Return all lines in the data where the string "computer" can be found.

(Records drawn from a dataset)
+===+

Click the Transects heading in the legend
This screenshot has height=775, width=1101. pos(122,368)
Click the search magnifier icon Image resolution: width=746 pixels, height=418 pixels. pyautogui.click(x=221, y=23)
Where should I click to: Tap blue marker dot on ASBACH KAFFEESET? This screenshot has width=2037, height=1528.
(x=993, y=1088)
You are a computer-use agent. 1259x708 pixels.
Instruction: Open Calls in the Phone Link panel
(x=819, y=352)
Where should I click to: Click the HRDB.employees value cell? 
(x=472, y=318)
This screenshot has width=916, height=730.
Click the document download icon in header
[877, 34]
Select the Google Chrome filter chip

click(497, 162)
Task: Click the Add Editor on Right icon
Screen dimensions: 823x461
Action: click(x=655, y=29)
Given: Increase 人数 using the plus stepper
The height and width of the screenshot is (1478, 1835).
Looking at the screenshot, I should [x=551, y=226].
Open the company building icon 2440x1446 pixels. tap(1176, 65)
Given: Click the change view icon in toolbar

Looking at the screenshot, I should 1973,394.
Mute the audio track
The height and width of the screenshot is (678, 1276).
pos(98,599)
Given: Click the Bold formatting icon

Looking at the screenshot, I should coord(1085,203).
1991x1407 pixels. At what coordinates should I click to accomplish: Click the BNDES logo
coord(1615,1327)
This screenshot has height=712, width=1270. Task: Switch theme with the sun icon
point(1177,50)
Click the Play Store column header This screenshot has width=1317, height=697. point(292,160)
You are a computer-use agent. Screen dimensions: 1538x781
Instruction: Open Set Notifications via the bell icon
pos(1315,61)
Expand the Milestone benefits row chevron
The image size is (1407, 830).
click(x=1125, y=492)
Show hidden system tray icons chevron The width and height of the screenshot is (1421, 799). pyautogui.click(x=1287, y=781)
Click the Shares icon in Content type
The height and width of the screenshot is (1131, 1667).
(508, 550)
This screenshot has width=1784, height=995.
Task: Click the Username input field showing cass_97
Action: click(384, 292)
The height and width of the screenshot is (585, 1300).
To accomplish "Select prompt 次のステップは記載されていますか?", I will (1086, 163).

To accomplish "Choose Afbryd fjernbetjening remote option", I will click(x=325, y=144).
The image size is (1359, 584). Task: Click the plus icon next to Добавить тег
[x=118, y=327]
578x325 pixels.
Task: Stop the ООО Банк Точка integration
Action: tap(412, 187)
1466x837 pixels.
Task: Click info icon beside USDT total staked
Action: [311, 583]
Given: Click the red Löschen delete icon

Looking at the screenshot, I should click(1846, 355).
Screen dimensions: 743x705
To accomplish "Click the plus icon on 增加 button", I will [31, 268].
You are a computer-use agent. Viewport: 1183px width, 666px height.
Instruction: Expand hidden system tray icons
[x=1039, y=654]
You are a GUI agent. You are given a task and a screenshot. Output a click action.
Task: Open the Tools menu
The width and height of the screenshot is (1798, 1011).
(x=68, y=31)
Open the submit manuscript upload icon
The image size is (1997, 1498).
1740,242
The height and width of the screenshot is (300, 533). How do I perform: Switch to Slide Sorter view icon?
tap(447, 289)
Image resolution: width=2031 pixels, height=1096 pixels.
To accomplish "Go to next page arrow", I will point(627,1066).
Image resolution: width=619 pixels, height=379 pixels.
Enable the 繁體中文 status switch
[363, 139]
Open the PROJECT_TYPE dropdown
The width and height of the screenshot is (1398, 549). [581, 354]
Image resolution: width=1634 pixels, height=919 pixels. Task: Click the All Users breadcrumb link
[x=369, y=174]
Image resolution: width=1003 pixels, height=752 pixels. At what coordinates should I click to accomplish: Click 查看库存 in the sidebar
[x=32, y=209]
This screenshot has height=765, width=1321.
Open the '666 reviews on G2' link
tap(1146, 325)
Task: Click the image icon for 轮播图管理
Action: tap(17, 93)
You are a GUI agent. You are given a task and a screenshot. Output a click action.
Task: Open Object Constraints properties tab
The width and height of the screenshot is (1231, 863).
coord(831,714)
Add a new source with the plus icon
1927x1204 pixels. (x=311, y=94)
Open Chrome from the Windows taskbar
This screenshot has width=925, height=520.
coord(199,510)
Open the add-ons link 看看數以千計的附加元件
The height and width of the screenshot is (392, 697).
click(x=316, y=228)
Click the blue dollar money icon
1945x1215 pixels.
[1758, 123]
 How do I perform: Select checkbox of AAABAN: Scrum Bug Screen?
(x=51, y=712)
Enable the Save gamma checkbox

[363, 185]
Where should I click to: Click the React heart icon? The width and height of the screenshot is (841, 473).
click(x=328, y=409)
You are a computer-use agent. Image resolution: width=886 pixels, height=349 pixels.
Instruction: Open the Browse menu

+===+

**Exercise output:**
You are a computer-use agent. 1259x708 pixels.
You are a computer-use agent. Screen dimensions: 1538x781
You are a computer-use agent. Viewport: 1183px width, 666px height.
You are a computer-use agent. Image resolution: width=886 pixels, height=349 pixels.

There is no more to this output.